PROBLEM DETAILS — Beginning at the line that contains "You are a computer-use" and ending at the last line of the records below, retype each line exactly and add nothing.

[Excerpts from a dataset]
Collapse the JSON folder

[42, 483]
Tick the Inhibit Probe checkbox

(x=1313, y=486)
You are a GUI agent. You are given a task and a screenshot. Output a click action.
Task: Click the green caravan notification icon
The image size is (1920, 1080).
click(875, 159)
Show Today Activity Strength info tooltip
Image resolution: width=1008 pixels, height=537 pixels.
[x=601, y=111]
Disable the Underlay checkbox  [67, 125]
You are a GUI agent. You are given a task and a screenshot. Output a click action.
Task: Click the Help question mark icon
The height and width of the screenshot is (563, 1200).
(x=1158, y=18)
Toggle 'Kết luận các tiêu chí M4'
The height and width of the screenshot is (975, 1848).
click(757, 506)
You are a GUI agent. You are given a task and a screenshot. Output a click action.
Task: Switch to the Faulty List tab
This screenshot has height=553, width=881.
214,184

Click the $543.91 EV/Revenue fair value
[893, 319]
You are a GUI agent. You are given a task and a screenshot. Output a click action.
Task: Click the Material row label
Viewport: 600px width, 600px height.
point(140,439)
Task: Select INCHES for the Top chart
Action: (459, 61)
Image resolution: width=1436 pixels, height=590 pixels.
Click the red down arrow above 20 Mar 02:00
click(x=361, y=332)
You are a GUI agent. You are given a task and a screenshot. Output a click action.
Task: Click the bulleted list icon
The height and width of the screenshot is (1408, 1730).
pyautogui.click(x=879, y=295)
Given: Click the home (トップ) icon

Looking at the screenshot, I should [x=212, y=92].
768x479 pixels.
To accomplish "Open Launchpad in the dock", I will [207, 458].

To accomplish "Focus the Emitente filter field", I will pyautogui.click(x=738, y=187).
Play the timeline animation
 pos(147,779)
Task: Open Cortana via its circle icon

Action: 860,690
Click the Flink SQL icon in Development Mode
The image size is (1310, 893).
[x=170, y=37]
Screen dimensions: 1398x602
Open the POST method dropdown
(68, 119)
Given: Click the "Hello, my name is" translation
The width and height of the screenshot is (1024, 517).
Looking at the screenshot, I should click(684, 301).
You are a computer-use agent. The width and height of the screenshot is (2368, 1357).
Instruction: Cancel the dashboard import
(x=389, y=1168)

SOLUTION TO THE EXERCISE —
You are a computer-use agent. The width and height of the screenshot is (2368, 1357).
Instruction: Cancel the dashboard import
(x=389, y=1168)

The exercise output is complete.